= EXERCISE =
Find the line containing "Viewport: 1568px width, 784px height." in the data below, then output that line and each one after it exactly, with nothing else.
------------------------------------------------------------
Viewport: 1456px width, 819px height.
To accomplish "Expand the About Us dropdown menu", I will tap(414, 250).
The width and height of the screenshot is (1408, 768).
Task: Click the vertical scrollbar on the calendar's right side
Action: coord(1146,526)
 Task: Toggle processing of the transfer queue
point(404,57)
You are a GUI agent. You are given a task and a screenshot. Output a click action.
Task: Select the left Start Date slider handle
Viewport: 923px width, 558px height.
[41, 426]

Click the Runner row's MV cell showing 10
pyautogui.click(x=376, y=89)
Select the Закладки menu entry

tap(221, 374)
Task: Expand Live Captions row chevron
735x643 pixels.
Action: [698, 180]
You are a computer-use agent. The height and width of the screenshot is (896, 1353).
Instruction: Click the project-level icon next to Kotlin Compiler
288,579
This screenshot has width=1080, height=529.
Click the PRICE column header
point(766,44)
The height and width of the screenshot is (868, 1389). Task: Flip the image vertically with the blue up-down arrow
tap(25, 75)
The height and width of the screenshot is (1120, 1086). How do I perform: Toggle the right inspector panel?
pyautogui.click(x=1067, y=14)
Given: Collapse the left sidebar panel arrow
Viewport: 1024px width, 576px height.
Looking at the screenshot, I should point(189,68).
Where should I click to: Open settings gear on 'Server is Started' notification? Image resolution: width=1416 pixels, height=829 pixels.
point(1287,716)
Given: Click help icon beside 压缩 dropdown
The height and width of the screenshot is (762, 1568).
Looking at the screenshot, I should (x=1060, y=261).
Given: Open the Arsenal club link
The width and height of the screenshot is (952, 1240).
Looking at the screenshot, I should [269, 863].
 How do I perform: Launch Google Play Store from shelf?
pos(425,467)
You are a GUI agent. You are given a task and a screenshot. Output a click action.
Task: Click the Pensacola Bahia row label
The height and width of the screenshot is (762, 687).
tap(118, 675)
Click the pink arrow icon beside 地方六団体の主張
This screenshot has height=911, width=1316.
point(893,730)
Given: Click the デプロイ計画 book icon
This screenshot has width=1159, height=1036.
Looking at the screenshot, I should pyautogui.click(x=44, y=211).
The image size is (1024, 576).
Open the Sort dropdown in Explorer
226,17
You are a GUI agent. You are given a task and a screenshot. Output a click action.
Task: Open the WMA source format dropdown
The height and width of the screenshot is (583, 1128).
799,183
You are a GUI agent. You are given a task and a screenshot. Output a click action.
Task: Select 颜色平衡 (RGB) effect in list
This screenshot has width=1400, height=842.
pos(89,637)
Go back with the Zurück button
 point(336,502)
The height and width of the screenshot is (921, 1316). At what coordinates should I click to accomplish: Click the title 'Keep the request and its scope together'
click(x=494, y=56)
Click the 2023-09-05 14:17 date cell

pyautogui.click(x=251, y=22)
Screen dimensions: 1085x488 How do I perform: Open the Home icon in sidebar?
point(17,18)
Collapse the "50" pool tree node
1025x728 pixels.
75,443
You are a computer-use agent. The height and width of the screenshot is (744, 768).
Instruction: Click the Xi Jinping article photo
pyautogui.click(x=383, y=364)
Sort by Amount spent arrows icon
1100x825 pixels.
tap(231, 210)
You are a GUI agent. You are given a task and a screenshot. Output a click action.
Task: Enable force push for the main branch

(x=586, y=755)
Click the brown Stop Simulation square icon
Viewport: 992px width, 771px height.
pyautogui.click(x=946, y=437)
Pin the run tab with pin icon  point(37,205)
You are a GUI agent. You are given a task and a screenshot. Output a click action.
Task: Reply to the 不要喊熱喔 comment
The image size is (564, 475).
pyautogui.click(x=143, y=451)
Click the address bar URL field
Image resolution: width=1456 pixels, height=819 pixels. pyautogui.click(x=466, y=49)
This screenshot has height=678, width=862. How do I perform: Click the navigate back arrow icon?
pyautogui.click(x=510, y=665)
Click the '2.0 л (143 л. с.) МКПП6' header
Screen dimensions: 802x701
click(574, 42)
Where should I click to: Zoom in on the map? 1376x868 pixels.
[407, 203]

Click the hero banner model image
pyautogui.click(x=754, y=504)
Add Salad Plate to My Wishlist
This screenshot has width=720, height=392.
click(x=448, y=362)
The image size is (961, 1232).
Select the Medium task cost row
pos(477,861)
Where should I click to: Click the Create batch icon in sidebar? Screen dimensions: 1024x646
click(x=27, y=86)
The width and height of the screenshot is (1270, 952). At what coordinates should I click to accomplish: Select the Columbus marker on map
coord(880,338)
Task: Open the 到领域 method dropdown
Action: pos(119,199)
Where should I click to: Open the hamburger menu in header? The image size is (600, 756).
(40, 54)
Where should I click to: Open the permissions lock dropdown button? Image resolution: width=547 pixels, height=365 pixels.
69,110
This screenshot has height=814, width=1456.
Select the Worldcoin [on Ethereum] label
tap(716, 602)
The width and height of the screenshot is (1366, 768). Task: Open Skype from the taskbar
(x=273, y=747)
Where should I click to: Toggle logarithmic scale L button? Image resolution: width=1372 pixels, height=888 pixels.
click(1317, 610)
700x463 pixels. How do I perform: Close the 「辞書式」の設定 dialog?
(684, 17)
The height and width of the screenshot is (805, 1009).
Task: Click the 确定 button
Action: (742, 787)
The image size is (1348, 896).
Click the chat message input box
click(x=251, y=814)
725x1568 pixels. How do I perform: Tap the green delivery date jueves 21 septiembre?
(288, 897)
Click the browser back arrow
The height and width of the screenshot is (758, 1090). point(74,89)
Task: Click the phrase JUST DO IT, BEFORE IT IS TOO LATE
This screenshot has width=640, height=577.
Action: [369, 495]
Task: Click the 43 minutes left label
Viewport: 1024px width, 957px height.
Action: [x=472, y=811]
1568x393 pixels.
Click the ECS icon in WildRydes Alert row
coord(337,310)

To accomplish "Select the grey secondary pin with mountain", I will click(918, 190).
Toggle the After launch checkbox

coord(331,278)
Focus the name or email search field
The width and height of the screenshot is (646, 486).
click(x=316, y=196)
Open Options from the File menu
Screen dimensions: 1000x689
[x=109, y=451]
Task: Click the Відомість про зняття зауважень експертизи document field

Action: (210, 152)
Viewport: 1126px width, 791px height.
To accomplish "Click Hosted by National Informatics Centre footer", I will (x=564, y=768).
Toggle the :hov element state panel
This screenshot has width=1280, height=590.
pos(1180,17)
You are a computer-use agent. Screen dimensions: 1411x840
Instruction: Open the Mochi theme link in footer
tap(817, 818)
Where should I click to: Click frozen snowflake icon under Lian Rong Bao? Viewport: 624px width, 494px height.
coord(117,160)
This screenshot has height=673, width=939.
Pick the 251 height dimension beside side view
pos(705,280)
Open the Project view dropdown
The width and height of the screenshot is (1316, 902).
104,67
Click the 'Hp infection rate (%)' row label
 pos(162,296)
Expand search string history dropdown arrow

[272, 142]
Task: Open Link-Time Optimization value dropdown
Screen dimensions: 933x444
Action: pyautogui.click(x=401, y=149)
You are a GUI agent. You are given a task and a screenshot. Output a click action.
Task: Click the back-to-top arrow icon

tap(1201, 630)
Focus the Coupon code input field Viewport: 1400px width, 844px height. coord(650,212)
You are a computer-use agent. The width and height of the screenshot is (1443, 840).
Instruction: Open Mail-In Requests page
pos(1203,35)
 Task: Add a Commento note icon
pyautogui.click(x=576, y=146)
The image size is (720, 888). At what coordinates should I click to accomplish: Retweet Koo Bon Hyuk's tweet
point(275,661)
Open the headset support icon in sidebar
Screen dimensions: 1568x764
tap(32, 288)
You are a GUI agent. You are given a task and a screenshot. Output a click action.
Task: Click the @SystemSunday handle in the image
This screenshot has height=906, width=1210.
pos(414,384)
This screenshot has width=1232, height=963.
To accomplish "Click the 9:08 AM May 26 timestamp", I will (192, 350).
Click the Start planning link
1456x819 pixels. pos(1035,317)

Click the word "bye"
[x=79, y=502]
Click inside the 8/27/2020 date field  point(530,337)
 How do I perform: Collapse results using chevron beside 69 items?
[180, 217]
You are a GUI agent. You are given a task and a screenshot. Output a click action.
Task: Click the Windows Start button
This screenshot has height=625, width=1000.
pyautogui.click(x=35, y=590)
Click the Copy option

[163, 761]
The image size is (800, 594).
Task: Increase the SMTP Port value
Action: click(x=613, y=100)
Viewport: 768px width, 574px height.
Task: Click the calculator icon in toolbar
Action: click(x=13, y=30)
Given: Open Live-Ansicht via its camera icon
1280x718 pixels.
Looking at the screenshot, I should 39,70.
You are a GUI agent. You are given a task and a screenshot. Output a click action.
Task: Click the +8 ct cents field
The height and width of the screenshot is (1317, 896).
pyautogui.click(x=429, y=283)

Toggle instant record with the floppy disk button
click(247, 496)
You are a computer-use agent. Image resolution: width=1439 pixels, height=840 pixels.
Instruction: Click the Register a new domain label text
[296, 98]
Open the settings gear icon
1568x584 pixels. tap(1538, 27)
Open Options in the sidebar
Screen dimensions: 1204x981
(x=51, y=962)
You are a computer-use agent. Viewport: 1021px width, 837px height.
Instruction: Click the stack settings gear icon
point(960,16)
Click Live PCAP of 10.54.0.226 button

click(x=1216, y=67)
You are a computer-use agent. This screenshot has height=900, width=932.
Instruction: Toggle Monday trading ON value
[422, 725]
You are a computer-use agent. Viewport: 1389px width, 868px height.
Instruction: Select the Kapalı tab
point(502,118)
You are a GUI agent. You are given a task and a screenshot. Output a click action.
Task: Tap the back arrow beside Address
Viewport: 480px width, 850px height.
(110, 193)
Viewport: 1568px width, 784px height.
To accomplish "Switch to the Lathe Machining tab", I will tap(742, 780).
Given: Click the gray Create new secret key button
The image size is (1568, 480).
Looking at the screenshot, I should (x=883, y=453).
------------------------------------------------------------
= RESPONSE =
Viewport: 1568px width, 784px height.
To accomplish "Switch to the Lathe Machining tab", I will tap(742, 780).
Given: Click the gray Create new secret key button
The image size is (1568, 480).
Looking at the screenshot, I should (x=883, y=453).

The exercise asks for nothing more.